--- Extracted data Enclosed Below ---

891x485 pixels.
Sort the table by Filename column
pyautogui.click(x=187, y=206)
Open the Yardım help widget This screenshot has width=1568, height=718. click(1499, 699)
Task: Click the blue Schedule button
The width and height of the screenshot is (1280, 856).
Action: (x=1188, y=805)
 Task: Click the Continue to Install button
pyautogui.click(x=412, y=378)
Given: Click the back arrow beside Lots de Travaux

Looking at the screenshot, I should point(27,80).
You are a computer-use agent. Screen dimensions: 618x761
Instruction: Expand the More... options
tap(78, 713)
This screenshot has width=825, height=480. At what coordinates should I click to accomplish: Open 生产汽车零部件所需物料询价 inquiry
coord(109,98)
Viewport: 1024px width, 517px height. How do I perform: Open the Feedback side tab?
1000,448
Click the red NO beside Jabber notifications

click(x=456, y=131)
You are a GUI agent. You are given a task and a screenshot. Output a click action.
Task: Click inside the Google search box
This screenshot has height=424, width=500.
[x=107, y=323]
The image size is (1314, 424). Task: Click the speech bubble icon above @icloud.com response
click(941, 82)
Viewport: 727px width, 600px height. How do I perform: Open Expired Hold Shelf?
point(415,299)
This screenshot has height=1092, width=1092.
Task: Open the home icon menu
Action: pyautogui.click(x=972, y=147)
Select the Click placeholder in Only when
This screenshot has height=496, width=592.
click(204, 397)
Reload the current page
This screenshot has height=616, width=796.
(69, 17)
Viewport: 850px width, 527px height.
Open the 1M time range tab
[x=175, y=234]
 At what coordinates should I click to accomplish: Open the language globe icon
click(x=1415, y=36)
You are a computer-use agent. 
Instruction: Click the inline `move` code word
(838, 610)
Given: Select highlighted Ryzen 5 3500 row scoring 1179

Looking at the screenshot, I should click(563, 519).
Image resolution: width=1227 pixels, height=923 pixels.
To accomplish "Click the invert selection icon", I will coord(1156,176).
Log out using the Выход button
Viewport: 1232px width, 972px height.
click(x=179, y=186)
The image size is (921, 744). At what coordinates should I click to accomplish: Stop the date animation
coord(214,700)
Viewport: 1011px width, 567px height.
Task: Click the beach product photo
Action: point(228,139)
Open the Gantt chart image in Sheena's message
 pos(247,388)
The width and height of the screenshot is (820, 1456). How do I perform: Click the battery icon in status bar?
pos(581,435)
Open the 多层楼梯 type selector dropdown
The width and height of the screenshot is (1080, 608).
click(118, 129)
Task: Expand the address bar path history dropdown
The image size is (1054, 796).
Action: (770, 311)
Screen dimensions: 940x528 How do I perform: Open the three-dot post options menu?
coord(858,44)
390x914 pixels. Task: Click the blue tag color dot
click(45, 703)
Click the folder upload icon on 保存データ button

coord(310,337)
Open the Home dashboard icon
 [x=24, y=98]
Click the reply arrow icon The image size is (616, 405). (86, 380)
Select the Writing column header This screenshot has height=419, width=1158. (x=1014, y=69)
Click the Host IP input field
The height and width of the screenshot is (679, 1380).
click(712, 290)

--- End of Enclosed Extracted data ---

Using the entries above, return exactly the lines from the line with "The width and height of the screenshot is (1080, 608)." to the line with "Click the reply", counting both of those lines.

* **Solution to the problem**
The width and height of the screenshot is (1080, 608).
click(118, 129)
Task: Expand the address bar path history dropdown
The image size is (1054, 796).
Action: (770, 311)
Screen dimensions: 940x528 How do I perform: Open the three-dot post options menu?
coord(858,44)
390x914 pixels. Task: Click the blue tag color dot
click(45, 703)
Click the folder upload icon on 保存データ button

coord(310,337)
Open the Home dashboard icon
 [x=24, y=98]
Click the reply arrow icon The image size is (616, 405). (86, 380)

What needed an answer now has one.